Good afternoon colleagues,
I am trying to define a new column called genre
that will take a value such as action, drama, sci-fi and their combinations. But as seen in the attached snippet, we have a column corresponding to each genre type, and they take values True, False
. The goal is to get rid of all these columns and define a new variable called genre
One option is to use if-else()
here but is there any method from tidyverse
package. Advice/ feedback is greatly appreciated.
cderv
July 8, 2018, 8:39pm
2
There are several ways to do that using tidyverse
tools. If you can provide a reprex , it will be easier to show you how.
What your new genre column will contain ? A concatenated string with all genre ? A vector of genre ? A list ?

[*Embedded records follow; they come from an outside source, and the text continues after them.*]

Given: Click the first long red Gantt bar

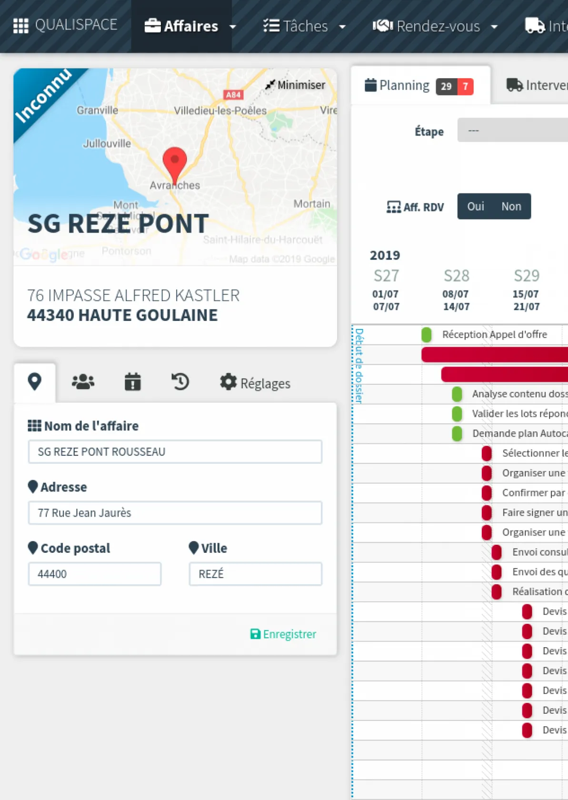Looking at the screenshot, I should point(494,354).

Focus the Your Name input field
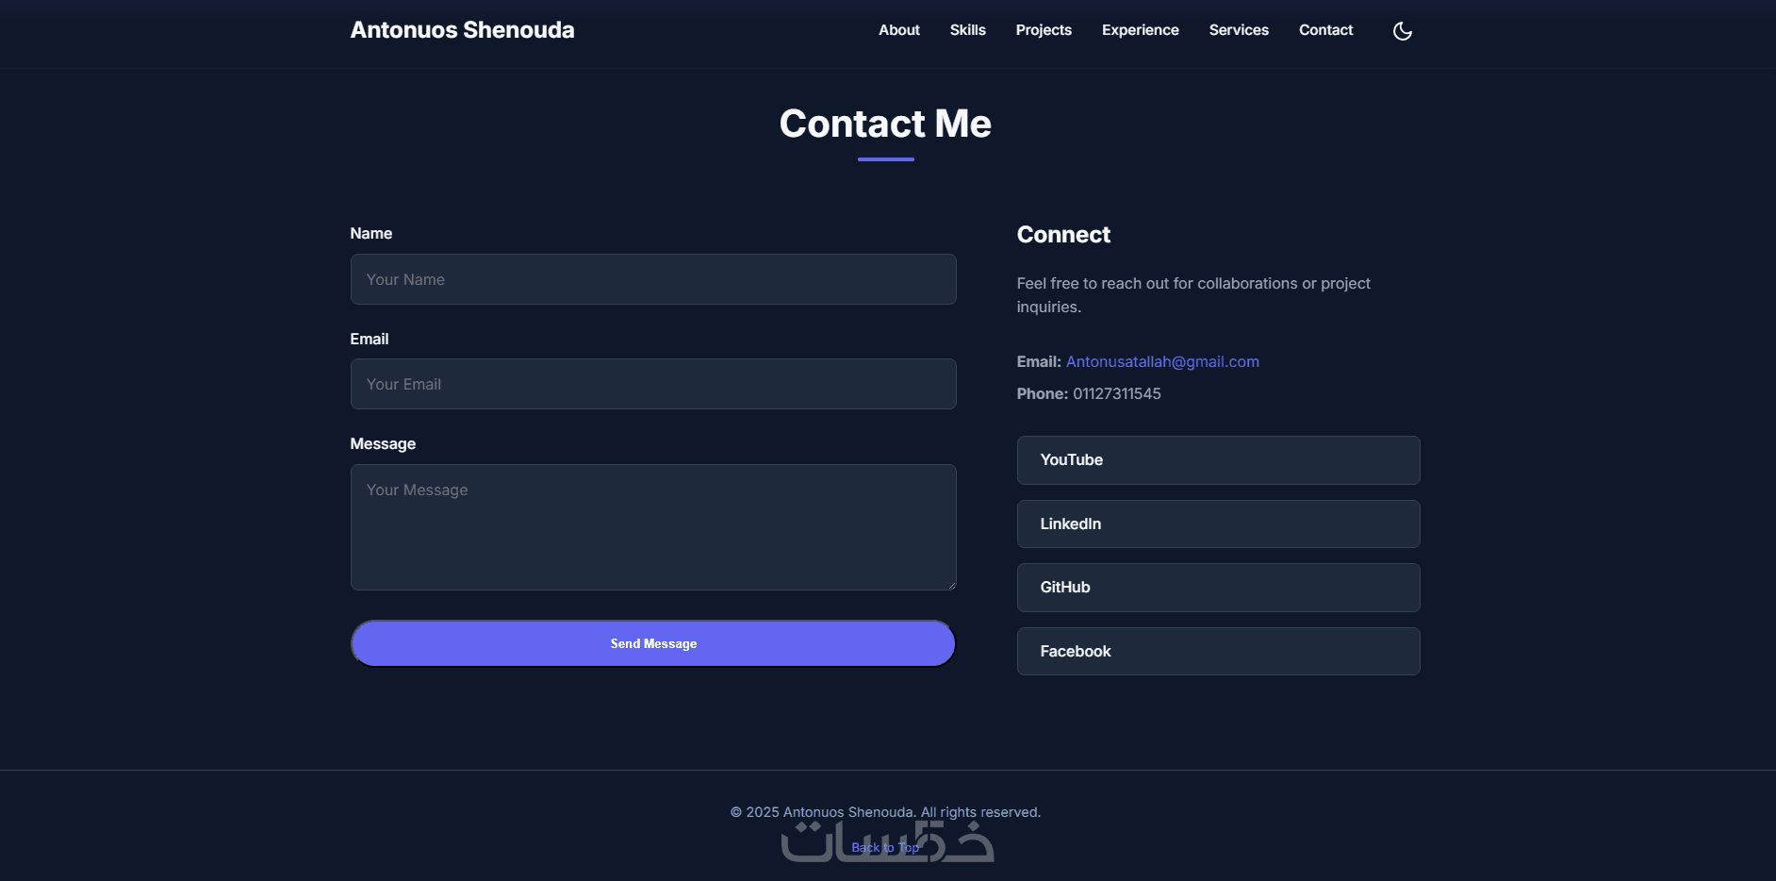tap(652, 279)
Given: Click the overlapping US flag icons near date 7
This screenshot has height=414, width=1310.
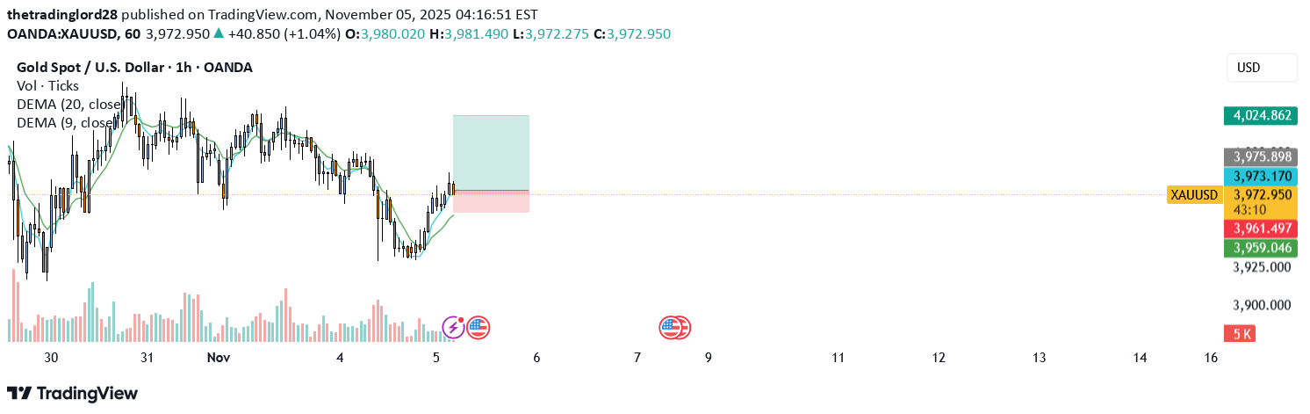Looking at the screenshot, I should coord(674,329).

I would suggest two approaches:
Replace in each column the TRUE values by the corresponding genre, then create a column to concatenate the strings or create the vector / list
Use a reshaping and filtering (something with gather
, separate
, filter
, mutate
) to add a column with row number, pass the column name in one column (several rows for each previous row number), keep only rows where values is true, reshape in one row per original row number creating a column genre.
2 Likes
Thaks for the prompt response.
library(dplyr)
new = read.csv("Book1.csv", header=T, sep=",")
View(new)
I tried to use repex
(for the first time) as highlighted on https://www.jessemaegan.com/post/so-you-ve-been-asked-to-make-a-reprex/
Does it help you, Sir?Kindly let me know
cderv
July 9, 2018, 5:50am
4
Thanks for trying.
View
open the viewer in RStudio - no need to use it in a reprex.
You can use read.csv
but in this case you need to provide the csv file. Without the csv file, I do not have the data at hand.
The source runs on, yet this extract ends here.